▶ _WHAT IS REQUIRED_
Beginning with the line below that contains "Show the next" and ending with the line that contains "Click the Sharp Flower of Truth icon", copy every line exactly. Copy nothing else.

▶ _GIVEN DATA_
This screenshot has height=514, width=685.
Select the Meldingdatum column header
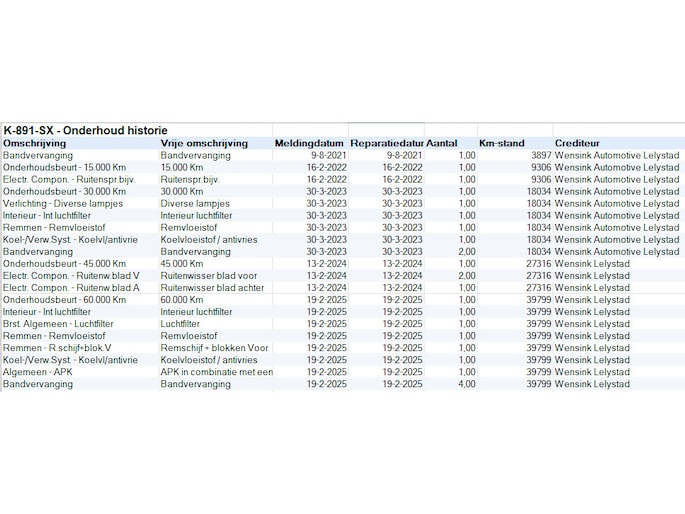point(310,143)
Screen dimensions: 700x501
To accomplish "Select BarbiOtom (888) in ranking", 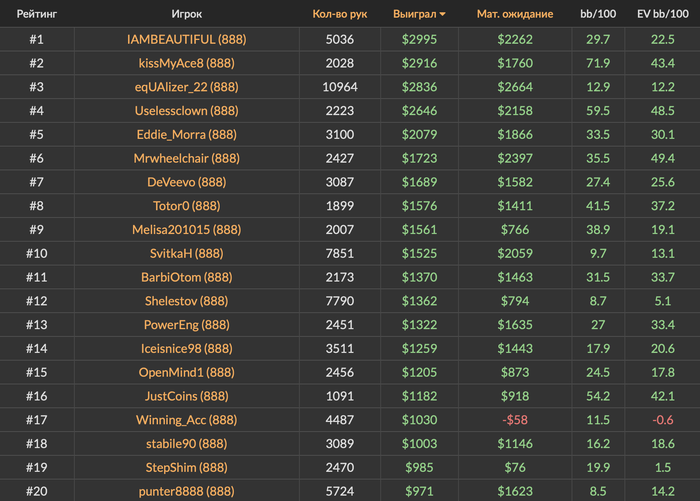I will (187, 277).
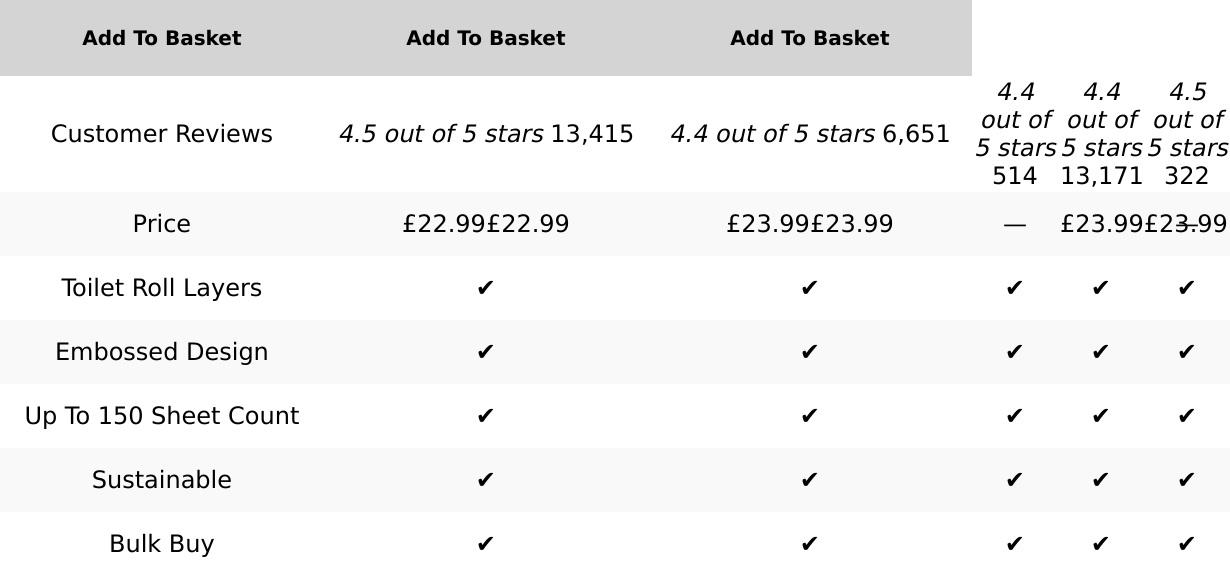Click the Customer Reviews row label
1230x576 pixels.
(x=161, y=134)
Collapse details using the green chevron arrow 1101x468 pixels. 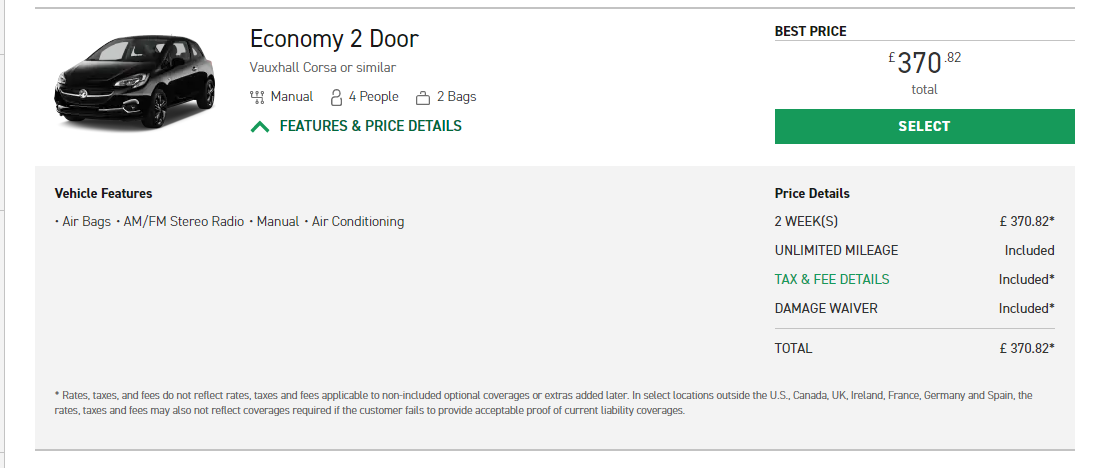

...

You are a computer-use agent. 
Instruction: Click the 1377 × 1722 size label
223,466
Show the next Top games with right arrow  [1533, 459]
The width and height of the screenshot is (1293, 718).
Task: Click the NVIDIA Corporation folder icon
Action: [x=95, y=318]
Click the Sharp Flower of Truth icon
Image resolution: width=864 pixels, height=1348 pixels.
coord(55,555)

▶ _RESULT FOR THIS EXERCISE_
Show the next Top games with right arrow  [1533, 459]
The width and height of the screenshot is (1293, 718).
Task: Click the NVIDIA Corporation folder icon
Action: [x=95, y=318]
Click the Sharp Flower of Truth icon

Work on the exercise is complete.